Plonger aux Galapagos permet l'observation de lion de mer.

Ecuador, Diving in Galapagos: Top Biodiversity

In 2020, I had to fly to this dream destination to meet an incredible biodiversity. However a small virus forced us to change our plans. Finally, from postponement to hope, I take off in March 2022 to go diving in the Galapagos.

Why you should definitely go diving in galapagos

I’m not  spoiling anything by saying that it’s THE PLACE TO BE. The destination where you can see absolutely everything underwater. Sharks, green turtles everywhere, moray eels, iguanas, whale sharks, dolphins, sea lions, schools of fish, rays…

But above the water, it is also impressively rich.

The archipelago, located +/- 1000 km from the Ecuadorian coast, is composed of about forty volcanic islands. Very clearly, it is a paradise for nature lovers and a destination at the top of the world’s biodiversity.
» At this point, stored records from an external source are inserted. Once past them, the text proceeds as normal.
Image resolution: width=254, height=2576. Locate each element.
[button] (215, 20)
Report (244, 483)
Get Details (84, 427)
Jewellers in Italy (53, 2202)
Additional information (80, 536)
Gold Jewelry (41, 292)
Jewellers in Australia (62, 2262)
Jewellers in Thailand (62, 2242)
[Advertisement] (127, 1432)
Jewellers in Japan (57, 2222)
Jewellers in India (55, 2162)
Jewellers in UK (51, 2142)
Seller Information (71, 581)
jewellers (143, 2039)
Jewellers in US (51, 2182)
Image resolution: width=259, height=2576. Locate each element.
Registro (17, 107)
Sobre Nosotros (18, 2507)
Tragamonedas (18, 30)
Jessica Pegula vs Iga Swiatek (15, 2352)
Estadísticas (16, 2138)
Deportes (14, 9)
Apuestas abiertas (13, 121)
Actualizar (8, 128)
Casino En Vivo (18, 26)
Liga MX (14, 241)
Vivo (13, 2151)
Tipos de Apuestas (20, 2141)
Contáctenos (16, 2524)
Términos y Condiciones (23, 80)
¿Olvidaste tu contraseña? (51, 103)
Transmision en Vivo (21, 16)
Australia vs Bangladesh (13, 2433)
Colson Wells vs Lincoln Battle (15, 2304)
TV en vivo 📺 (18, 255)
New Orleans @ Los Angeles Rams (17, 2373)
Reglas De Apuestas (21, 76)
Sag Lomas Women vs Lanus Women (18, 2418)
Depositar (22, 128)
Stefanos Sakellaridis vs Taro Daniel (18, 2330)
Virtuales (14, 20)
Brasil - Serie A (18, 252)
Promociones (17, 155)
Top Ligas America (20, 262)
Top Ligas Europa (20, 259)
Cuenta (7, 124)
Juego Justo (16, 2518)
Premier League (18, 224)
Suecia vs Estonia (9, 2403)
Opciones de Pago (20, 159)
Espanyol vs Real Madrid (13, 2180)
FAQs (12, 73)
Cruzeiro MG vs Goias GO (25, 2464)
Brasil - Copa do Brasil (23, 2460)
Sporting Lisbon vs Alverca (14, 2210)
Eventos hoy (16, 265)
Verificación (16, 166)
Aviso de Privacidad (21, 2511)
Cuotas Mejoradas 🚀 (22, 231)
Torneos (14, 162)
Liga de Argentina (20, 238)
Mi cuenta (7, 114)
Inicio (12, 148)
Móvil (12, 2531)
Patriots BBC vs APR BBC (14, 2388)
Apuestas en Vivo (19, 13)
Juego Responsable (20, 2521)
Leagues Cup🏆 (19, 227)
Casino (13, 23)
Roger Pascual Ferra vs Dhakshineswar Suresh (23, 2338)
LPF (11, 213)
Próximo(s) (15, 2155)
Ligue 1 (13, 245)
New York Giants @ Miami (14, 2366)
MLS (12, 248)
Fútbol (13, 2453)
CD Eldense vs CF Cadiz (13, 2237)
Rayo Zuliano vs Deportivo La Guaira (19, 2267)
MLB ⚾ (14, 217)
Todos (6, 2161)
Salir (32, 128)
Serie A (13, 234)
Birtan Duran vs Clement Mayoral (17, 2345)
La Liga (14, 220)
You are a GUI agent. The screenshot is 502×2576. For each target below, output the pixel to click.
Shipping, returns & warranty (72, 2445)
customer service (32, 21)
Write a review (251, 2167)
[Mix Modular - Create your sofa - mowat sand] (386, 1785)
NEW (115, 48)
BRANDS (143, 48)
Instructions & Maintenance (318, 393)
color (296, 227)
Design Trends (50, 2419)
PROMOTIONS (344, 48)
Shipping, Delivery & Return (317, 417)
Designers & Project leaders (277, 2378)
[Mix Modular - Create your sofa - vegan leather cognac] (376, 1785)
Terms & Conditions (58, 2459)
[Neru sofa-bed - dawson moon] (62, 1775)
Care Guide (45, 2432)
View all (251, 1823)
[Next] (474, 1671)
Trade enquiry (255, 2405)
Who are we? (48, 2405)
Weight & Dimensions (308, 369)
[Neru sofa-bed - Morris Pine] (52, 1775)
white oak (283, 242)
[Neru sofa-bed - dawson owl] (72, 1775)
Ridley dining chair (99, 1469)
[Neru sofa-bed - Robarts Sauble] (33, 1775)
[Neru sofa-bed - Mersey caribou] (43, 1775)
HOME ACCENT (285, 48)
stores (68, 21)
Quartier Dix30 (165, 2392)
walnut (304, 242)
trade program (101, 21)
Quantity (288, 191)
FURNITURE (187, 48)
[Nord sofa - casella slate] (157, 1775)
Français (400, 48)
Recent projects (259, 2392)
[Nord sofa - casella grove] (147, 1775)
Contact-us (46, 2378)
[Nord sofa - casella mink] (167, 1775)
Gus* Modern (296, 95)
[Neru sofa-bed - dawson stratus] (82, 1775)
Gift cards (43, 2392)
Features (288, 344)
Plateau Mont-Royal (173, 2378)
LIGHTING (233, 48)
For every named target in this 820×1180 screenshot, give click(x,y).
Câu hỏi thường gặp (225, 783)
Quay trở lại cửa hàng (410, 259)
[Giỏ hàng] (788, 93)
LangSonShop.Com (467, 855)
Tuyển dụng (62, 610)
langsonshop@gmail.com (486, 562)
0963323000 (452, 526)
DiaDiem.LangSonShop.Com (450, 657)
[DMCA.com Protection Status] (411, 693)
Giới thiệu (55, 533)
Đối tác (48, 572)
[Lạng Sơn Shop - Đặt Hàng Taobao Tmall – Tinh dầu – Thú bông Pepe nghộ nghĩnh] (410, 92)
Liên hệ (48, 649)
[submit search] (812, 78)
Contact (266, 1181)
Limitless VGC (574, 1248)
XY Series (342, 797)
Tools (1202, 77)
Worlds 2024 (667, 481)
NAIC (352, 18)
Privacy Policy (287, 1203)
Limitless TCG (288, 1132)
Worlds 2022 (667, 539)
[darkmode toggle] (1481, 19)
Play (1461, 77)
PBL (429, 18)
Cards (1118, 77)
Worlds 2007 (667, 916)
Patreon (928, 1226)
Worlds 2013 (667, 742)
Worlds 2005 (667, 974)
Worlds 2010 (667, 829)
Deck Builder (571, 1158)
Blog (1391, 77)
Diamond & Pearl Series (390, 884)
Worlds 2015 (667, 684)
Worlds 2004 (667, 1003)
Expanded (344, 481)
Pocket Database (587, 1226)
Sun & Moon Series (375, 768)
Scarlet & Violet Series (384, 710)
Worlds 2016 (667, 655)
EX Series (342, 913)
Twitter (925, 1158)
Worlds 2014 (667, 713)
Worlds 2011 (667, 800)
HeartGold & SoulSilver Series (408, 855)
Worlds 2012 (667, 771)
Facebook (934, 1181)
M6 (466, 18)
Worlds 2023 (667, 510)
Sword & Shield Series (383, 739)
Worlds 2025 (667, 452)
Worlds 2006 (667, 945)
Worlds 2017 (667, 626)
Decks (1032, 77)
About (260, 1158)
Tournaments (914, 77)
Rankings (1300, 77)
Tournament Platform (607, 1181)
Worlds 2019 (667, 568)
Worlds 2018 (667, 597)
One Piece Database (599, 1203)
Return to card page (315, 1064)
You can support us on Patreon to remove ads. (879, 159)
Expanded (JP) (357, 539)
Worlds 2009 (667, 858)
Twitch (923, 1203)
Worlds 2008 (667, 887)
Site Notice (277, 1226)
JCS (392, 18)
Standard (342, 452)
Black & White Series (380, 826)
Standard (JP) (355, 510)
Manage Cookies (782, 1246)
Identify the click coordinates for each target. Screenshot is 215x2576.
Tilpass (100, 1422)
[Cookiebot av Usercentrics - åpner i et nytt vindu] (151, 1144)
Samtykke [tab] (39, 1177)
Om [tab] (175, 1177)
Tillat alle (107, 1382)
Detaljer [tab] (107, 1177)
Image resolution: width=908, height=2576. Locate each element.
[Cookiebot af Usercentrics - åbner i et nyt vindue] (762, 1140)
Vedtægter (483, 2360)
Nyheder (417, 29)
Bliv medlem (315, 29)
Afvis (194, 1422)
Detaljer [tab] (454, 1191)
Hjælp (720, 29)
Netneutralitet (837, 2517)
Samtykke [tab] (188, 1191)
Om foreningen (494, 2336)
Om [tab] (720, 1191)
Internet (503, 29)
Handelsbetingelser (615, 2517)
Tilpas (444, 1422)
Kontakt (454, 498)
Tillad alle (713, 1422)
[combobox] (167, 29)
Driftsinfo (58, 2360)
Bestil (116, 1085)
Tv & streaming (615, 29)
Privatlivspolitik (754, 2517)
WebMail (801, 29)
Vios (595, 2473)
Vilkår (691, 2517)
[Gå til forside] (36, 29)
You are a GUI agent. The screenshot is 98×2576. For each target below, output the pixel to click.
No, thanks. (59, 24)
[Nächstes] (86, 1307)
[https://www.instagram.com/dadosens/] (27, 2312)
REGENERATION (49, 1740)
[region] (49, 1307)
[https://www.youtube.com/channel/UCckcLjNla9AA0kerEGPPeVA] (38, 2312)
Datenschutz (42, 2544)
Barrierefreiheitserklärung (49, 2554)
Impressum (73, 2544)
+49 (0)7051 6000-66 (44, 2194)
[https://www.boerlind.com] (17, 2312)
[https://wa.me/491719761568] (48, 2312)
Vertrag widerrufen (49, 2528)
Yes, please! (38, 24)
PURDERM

Blue footed booby, frigates, giant tortoises, iguanas… On the surface and underwater, it’s impressive. I was conquered.

The Galapagos became a national park in 1959 allowing organized tourism to develop. Good news, during COP26 in November 2021, Ecuador decided to expand the area to more than 60,000 km2, creating a huge and preserved protected area.

Diving in the Galapagos: The spots I particularly enjoyed

Darwin and Wolf

Two islands lost in the middle of the ocean at more than 20 hours of navigation. (I guess you understand the importance of being equipped with a Marine Rescue GPS there). Diving in the Galapagos is sometimes hard !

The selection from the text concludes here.